One of the themes of the V9.1.x continuous delivery (CD) releases has been delivering improvements in queue manager startup, recovery and fail-over times. V9.1.1 saw the introduction of parallel queue loading, and improvements to recovery log processing that particularly benefited multi-instance queue manager (MIQM) installations, where the NFS file system has a higher latency than locally hosted recovery logs. You can see some examples of those improvements in my previous blog : https://developer.ibm.com/messaging/2019/03/12/queue-manager-restart-times-in-v9-1-1/
In V9.1.2 we focused on the processing of client disconnections, in particular, the time it takes to disconnect significant numbers of clients, when switching queue managers or processing the fail-over of a queue manager. Results for three of the tests are shown below for MIQM and RDQM topologies. Note that these results show the cumulative benefits of performance improvements that were delivered in V9.1.1 & V9.1.2.
|S1000||Switch-over with 1000 applications running at a set rate of 1 Put/Get per sec (total 1000 round trips/sec)|
|S500U||Switch-over with 500 applications running unrated* (MIQM total rate ~50,000 Put/Gets per sec. RDQM total rate ~85,000 Put/Gets per sec).|
|FN500U||Fail-over (network) with 500 applications running unrated (MIQM total rate ~50,000 Put/Gets per sec. RDQM total rate ~85,000 Put/Gets per sec). nfsv4leasetime & nfsv4gracetime reduced to 10secs.|
*unrated applications execute Put/Get requests at the maximum number/per second rather than a set rate (e.g. 1 per second).
All messages were 2KB, transactional & persistent.
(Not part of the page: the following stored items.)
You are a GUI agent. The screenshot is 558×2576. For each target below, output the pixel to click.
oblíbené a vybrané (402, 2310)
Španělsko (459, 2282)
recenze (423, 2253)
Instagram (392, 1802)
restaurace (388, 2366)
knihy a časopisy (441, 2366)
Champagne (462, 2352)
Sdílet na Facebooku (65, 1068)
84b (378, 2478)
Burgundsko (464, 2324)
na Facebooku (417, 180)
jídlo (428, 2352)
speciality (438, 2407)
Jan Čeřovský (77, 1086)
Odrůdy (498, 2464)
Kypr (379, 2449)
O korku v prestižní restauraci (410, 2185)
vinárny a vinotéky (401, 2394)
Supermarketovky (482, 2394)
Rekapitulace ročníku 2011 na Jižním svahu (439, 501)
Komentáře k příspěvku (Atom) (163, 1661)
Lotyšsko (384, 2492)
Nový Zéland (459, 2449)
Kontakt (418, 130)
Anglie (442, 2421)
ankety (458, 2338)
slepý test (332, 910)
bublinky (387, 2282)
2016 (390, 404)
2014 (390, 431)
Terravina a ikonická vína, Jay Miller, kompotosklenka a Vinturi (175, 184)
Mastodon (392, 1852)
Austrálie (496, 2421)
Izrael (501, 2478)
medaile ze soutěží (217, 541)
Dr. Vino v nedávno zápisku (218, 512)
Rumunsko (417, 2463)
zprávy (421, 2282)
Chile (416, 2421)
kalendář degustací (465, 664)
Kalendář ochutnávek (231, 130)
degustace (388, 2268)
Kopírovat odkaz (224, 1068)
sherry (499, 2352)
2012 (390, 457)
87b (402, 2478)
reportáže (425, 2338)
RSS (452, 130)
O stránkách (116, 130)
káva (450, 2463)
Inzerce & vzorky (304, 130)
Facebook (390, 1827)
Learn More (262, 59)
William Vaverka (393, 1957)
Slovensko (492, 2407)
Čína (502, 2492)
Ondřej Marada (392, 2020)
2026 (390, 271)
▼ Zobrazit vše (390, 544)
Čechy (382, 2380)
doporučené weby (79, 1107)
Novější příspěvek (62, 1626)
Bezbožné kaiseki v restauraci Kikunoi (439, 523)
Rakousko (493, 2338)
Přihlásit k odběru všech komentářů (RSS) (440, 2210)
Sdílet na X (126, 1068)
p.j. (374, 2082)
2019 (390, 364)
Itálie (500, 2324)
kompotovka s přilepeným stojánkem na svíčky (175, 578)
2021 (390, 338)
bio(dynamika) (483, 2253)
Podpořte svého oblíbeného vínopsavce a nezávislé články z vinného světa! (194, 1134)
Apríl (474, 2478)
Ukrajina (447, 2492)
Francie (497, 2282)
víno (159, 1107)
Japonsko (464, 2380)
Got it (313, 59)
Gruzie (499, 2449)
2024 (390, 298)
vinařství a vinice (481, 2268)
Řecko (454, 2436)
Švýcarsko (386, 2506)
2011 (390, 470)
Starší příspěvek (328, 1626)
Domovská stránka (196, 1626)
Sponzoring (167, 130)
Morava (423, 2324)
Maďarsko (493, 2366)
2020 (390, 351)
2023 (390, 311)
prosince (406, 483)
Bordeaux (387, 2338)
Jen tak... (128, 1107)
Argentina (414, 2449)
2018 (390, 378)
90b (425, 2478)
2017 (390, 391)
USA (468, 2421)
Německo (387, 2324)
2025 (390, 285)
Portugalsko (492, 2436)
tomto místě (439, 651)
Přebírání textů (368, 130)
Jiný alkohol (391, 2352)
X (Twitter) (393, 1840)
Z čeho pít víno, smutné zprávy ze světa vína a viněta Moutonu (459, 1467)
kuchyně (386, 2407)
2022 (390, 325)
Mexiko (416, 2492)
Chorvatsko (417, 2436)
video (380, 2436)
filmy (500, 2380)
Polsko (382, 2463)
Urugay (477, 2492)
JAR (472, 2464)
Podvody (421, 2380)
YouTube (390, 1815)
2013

These tests, run in the Hursley lab environment, show a dramatic drop in the time taken to switch over from a primary/active queue manager to a secondary/passive queue manager. Both RDQM and MIQM scenarios benefit from the work done in MQ V9.1.2, with MIQM queue manger re-start time dropping to under a second (since MIQM has a passive queue manager ready to accept new connections, once the active queue manager has disconnected all its clients and ended).
The network fail-over case above is dependent on tuning some parameters. For both MIQM and RDQM scenarios the HBINT channel attribute was set to 10 seconds. This means that the clients will time-out from an API call after 20 seconds, if there is no heartbeat signal from the queue manager during that time.
The NFS fail-over tests is dependent on tuning down the NFS lease & grace times from the default of 90 seconds to 10 seconds. If the network connection is lost, the active queue manager will not release the NFS lock, so the standby queue manager, will not get control of it until the NFS lease time has expired. NB: Setting the NFS lease & grace times will affect all applications using the NFS server, not just MQ, so this may not be appropriate in your environment.
|FN500U||Fail-over (network) with 500 applications running unrated (MIQM total rate ~50,000 Put/Gets per sec). NFS leasetime reduced to 10secs.|
|FN500U_NFS90||Fail-over (network) with 500 applications running unrated (MIQM total rate ~50,000 Put/Gets per sec). nfsv4leasetime & nfsv4gracetime left to default (90 secs).|